La modification la plus importante encadre les possibilités de moduler les enseignements sur le cycle. Lors du CSE, la Dgesco avait déclaré son intention de préciser cela et c'est effectivement fait dans l'article 10 de l'arrêté, celui qui a probablement mis le feu aux poudres fin mars. Le nouvel article reprend l'idée que "l’établissement peut moduler de manière pondérée la répartition du volume horaire hebdomadaire par discipline, dans le respect à la fois du volume horaire global dû à chaque discipline d’enseignement obligatoire pour la durée du cycle, du volume horaire global annuel des enseignements obligatoires dû à chaque élève". Il ajoute que cette modulation doit tenir compte "des obligations réglementaires de service des enseignants". Enfin, "la modulation de la répartition du volume horaire hebdomadaire est fixée pour la durée du cycle. La répartition du volume horaire doit rester identique pour tous les élèves d’un même niveau. Toutes les disciplines d’enseignement obligatoire sont enseignées chaque année du cycle". La Dgesco apporte ainsi des garanties qui répondent aux craintes des enseignants de rester sur une base hebdomadaire fixe. Elle écarte la constitution de classes particulières et la mise à l'écart d'une discipline sur une année du cycle. Deux limitations effectives au principe d'autonomie mis en avant dans la réforme.

Circulaire annoncée sur l'organisation des enseignements

Ce point important n'est pas repris dans la lettre aux enseignants. Mais celle-ci répond aux arguments des adversaires de la réforme en promettant que l'autonomie partielle accordée aux collèges ne sera pas celle des seuls principaux. Après avoir rappelé que l'horaire d''enseignement du collège passe de 110,5 à 115 heures à la rentrée 2016 et 116 heures à la rentrée 2017, la ministre explique que la mise en place des EPI et des enseignements complémentaires " ne se feront pas sans la contribution des conseils d’enseignement, ni sans l’avis du conseil pédagogique". La formulation n'est pas très habile alors que le décret mentionne le vote du conseil d'administration et que le conseil pédagogique est dénoncé  comme un organe de la direction. Mais N. Vallaud-Belkacem ajoute : "Je veillerai par ailleurs à ce que l’organisation des enseignements dans chaque établissement repose sur les personnels et les compétences en place, ainsi que sur les projets en cours. Je publierai à cet effet une circulaire qui viendra préciser les modalités de mise en œuvre de la nouvelle organisation des enseignements".

Réponse aux germanistes

Les paragraphes suivants sont consacrés aux langues vivantes et particulièrement à l'enseignement de l'allemand. Les professeurs d'allemand estiment que la disparition des classes bilangues en 6ème menace leur enseignement. Et ils ont trouvé un relais de poids chez JM Ayrault, ancien premier ministre et ancien professeur d'allemand.

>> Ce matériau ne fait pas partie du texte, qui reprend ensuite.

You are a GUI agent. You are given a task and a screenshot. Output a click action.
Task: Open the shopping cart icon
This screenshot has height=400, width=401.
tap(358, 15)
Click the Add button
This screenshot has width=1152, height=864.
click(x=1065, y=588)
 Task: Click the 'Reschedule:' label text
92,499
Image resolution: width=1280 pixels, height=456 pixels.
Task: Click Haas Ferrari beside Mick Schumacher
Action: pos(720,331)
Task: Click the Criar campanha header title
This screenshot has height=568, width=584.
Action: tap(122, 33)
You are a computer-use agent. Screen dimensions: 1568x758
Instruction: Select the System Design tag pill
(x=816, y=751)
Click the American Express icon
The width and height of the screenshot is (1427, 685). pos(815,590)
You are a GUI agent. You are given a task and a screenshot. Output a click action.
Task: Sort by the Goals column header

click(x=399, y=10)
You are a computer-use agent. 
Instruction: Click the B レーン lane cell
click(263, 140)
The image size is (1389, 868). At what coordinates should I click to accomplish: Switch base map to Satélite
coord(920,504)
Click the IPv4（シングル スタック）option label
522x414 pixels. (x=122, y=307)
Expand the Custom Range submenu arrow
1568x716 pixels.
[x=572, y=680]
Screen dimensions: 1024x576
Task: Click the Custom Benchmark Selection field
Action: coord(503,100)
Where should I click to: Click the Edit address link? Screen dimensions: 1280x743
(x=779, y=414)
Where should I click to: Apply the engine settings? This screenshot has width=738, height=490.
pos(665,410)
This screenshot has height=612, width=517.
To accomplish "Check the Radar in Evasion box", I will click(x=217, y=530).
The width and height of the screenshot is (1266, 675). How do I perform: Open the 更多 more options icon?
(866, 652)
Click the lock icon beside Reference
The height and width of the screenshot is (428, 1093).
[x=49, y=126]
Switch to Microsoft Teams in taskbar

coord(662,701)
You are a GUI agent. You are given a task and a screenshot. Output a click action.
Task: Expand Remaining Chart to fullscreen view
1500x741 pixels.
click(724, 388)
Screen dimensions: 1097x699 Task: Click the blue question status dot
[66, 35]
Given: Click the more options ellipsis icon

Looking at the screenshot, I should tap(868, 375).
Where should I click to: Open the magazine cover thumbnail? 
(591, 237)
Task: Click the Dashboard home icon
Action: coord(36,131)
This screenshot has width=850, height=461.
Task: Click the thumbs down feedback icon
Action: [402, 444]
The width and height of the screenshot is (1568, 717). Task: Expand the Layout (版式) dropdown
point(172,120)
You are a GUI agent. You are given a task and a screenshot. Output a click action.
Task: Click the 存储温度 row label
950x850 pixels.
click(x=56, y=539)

La ministre rappelle que l'horaire de LV2 au collège est augmenté de 54 heures soit 25% de plus. La ministre promet " une nouvelle carte des langues de l’école au collège assurant la diversité linguistique et la continuité des parcours d’apprentissage des langues. Cette diversité devra bénéficier en particulier à l’apprentissage de l’allemand à l’école et au collège."

La finalité sociale de la réforme est insinuée en fin de la lettre. " La nouvelle organisation du collège, la création de secteurs communs à plusieurs collèges pour favoriser la mixité sociale, la nouvelle éducation prioritaire, ainsi que la réforme de l’allocation des moyens pour tenir compte non seulement des effectifs mais aussi des difficultés sociales, concourront à faire du collège, pour chaque élève, le tremplin vers la poursuite de ses études, la construction de son avenir personnel et professionnel".

Restent les "oublis" de cette lettre. La ministre fait l'impasse complète sur l'enseignement du latin et du grec. Certes l'arrêté validé par le ministère dans son article 7 mentionne, contrairement à ce qui a été annoncé dans la presse, les horaires de langues anciennes. Les professeurs de lettres classiques semblent être les plus mobilisés avec ceux d'allemand contre la réforme.